Salient to Investors:
Guy Cecala at Inside Mortgage Finance said jumbo loans, mostly adjustable but also fixed-rate, increased by 34 percent in the first 9 months of 2013.
Greg McBride at Bankrate said cash-rich banks, including Wells Fargo and Bank of America are using ARMs to hedge the loans’ longer-term payments with expected increases in borrowing costs as interest rates rise.
Richard Lepre at RPM Mortgage said people have decided that whatever happened in 2008 will not repeat and there is more concern about bank borrowing costs going up than about home values falling again. Lepre said some jumbo borrowers don’t need a mortgage but get a jumbo loan to put into investments.

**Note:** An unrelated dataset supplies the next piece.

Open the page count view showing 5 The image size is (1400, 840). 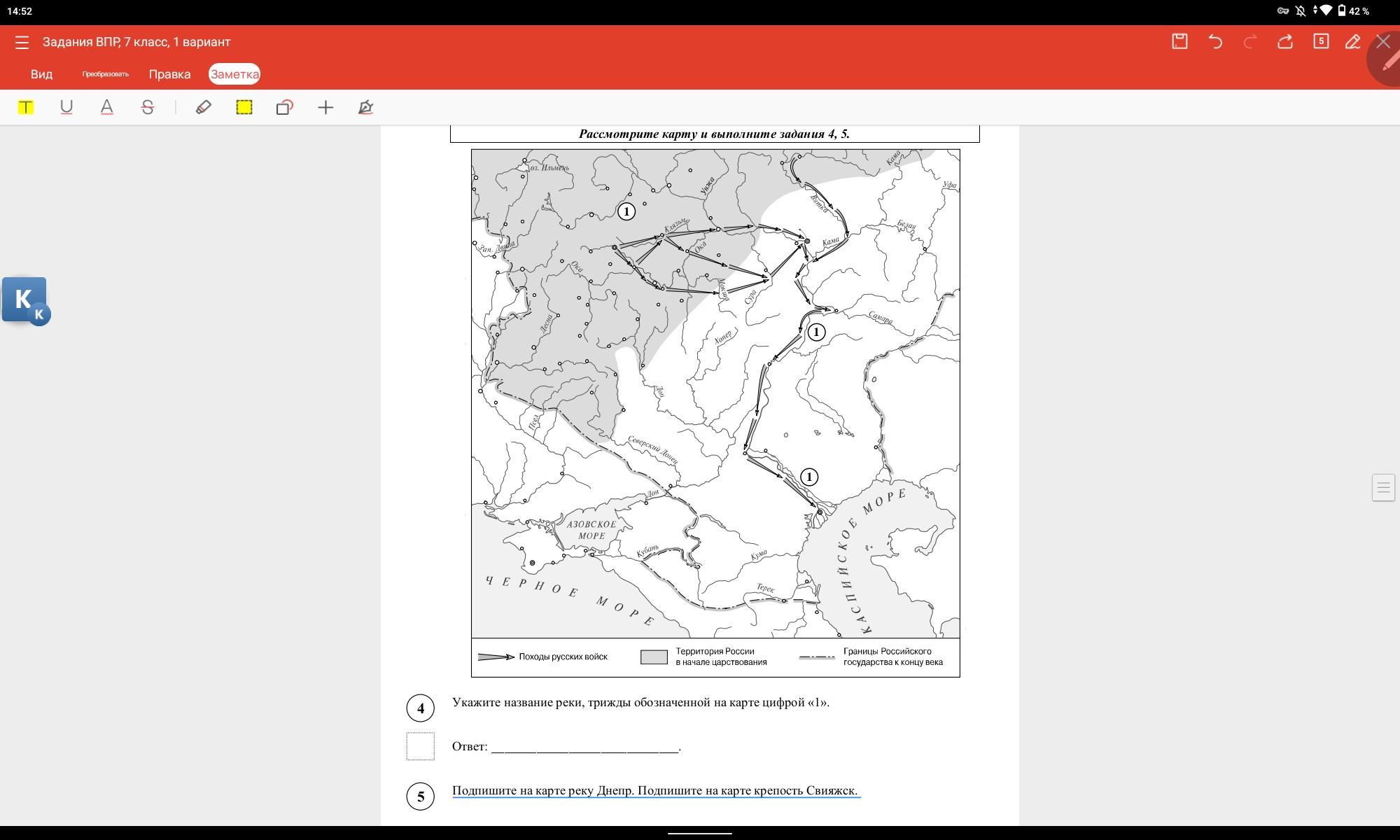[x=1320, y=41]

Bankrate said jumbo ARM rates dropped to a national average of 2.78 percent in the last week of November, the lowest in more than a year, and versus the jumbo fixed rate of 4.41 percent, the average ARM rate on conventional mortgages of 3.54 percent and average fixed rate of 4.33 percent.

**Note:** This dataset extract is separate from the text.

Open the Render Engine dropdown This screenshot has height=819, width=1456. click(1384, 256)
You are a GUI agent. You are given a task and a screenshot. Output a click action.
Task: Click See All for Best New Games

ARMs often have rates that can triple when they reset, usually after a fixed period of 5 or 7 years. The first rate adjustment may be as high as 5 percent or 6 percent, with subsequent annual changes capped at 2 percent.
Jack Hartings at Peoples Bank said jumbo ARMs generally are lower risk than conventional ARMs because borrowers have greater resources: jumbo ARMs often require credit scores of 740 or higher, and owners must usually have at least 20 percent to 25 percent equity in the property.
CoreLogic said both ARM and fixed jumbos performed poorly in 2009, with US home loans of more than $1 million going bad at almost twice the rate of all mortgages.
Daren Blomquist at RealtyTrac said wealthy borrowers are not immune to foreclosure and it is harder to sell a $5 million home and the maintenance costs are higher. Blomquist said the higher default rate for high-balance loans stems partly from more affluent borrowers being more willing to walk away from mortgages they could afford when they see it as financially smarter to cut their losses when a home is losing a large amount of value.
Emmanuel Saez at the University of California said that in 2013, the share of income earned by the richest 10 percent of Americans was the biggest in about a century. Those in the top one-tenth of income distribution earned almost 12 times earnings in the bottom tenth.